Tech rate/economy: In my last game I got CoL, CS and Lib significantly later than benchmarks mentioned by good players on CF forums - and this was with rapid bulbing from Philosophical and strong cottage output from Financial. Ideally I'd have an improved economy even without those crutch traits. This is the primary area where I'd like to improve my play.

Expansion pace: Pursuant to the above, I'd like to hit the sweet spot in REX where I don't completely kneecap myself either in land-grabbing or in tech pace. Keeping worker numbers near davemcw's 1.5 per city should give me a strong advantage in setting up pre-border-pop productive cities. I realized recently that a major strategic problem I've had is that I consistently place cities such that I have to wait for the borders to pop before I have workable tiles. While I can't throw tiles away for the sake of having immediate production/commerce, I'm looking to make new cities as productive as possible as quickly as possible, without waiting for culture pops.

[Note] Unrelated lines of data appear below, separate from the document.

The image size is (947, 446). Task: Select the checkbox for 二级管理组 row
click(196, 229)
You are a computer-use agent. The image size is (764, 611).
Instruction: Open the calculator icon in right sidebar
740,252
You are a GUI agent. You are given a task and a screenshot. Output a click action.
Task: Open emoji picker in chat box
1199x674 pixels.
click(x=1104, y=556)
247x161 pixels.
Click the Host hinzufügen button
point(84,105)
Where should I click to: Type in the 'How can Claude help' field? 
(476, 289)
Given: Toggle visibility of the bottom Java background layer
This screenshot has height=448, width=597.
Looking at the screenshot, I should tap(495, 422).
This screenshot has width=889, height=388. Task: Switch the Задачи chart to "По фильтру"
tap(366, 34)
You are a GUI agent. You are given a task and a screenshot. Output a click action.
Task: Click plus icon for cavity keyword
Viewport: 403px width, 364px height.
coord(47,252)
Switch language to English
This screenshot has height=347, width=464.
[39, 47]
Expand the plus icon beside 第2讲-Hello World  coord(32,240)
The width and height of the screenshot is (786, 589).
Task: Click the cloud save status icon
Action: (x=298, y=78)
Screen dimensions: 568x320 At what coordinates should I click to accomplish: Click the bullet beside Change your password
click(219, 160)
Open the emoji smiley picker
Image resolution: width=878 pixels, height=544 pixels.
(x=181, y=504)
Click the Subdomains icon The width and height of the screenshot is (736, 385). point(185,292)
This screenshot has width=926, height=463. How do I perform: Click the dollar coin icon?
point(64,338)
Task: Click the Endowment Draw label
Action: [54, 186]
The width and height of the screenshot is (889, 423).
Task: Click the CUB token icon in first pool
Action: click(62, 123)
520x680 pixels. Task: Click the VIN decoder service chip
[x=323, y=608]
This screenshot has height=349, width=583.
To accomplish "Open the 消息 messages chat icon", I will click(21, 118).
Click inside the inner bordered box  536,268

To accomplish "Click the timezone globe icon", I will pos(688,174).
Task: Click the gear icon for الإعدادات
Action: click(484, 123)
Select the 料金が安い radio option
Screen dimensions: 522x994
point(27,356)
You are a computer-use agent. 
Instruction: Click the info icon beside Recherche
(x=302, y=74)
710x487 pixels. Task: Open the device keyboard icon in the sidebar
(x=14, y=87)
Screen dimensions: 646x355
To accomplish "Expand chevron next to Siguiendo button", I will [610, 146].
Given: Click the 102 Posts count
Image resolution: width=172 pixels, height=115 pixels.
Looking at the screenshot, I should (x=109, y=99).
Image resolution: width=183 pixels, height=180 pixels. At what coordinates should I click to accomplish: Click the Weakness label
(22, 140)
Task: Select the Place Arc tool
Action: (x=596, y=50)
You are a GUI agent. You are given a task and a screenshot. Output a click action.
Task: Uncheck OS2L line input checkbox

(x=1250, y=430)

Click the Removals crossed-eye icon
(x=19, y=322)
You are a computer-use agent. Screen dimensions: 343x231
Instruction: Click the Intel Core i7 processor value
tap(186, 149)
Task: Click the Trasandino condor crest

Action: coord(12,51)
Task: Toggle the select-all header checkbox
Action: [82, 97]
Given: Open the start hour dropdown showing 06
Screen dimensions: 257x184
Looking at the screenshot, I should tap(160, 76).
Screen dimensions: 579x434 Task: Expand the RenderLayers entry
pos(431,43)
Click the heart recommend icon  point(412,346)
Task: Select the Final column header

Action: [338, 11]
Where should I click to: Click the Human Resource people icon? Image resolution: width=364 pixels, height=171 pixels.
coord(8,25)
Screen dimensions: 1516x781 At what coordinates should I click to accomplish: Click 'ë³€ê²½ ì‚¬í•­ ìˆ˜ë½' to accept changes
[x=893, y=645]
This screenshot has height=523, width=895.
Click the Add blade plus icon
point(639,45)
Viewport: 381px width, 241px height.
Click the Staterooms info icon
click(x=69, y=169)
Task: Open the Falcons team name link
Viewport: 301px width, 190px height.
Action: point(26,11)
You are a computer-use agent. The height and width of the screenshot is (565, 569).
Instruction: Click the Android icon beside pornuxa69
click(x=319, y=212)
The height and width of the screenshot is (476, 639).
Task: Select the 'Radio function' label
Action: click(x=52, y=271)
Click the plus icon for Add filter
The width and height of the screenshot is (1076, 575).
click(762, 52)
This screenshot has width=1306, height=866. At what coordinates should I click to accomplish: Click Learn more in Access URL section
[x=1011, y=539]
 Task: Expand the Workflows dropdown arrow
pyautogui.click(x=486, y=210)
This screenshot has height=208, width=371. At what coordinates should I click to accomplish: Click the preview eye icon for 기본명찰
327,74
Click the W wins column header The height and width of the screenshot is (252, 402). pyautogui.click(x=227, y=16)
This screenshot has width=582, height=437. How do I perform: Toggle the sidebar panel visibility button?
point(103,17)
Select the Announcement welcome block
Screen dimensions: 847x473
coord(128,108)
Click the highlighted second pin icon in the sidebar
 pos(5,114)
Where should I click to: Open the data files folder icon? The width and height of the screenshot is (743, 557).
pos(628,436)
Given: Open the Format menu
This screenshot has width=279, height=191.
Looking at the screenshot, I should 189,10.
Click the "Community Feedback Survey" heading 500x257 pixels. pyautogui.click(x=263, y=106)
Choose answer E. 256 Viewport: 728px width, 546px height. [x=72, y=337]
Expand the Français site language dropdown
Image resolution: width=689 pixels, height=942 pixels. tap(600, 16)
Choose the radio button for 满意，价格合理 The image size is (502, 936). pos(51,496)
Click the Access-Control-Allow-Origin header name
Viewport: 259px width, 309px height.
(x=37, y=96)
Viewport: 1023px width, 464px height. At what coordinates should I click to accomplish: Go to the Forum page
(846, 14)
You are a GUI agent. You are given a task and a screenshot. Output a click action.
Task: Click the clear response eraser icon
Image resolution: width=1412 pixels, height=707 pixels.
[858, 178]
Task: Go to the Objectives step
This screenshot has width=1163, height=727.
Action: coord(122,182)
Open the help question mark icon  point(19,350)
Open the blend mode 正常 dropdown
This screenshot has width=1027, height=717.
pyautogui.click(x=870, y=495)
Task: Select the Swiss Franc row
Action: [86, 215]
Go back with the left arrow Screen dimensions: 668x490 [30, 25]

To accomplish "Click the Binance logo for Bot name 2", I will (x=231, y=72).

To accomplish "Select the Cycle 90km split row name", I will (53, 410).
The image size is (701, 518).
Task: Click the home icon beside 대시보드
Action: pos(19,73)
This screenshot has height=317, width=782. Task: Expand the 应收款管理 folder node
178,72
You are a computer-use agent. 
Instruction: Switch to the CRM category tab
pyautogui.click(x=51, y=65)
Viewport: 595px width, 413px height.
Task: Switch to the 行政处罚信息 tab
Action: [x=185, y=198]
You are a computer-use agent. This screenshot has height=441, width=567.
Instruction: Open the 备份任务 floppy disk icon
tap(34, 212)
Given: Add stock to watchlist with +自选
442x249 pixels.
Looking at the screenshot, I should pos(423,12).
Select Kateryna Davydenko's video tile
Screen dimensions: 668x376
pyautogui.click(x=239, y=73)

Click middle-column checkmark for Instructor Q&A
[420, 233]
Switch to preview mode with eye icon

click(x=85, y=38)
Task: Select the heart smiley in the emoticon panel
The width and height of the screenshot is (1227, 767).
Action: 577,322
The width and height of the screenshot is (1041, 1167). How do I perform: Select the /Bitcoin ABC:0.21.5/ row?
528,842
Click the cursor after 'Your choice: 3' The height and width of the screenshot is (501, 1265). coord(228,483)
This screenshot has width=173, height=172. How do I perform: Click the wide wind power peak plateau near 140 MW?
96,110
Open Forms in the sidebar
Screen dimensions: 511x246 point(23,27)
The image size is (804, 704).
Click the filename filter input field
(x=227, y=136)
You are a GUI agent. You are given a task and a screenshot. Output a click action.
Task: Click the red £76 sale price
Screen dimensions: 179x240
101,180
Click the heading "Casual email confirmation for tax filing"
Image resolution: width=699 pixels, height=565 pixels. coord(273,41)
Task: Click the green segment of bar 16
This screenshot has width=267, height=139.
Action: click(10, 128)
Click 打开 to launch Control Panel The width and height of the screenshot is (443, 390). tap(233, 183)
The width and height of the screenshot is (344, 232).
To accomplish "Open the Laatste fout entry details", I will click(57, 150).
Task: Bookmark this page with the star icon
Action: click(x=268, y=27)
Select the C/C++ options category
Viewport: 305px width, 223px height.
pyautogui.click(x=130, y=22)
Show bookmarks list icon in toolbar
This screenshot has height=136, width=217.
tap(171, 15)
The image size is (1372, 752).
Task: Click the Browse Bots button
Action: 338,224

Military buildup: I'm going to play with my military buildup levels a bit. For a long time while playing Prince level I built minimal military and was consistently invaded. davemcw's admonition to stay near the top in soldiers was fine for that level, but I find I fall behind in tech at the expansion pace necessary to keep up in land on Monarch. Other fine Immortal/Deity level players do not recommend such a strong military, giving such benchmarks as staying above 50% power of your strongest neighbor. I think I'll walk a middle way; I'll take slipping to 7/9 in soldiers as a signal to build army, and rising to 3/9 as a signal to stop building the military and refocus. Of course it's critical with this to just play the map, rush when it's advantageous, prepare for war when a war would be winnable, and play the diplomacy game when it's not. I got a lot of mileage out of catapults on Prince, and I'm open to a cat/sword or cat/elephant war if the opportunity presents itself.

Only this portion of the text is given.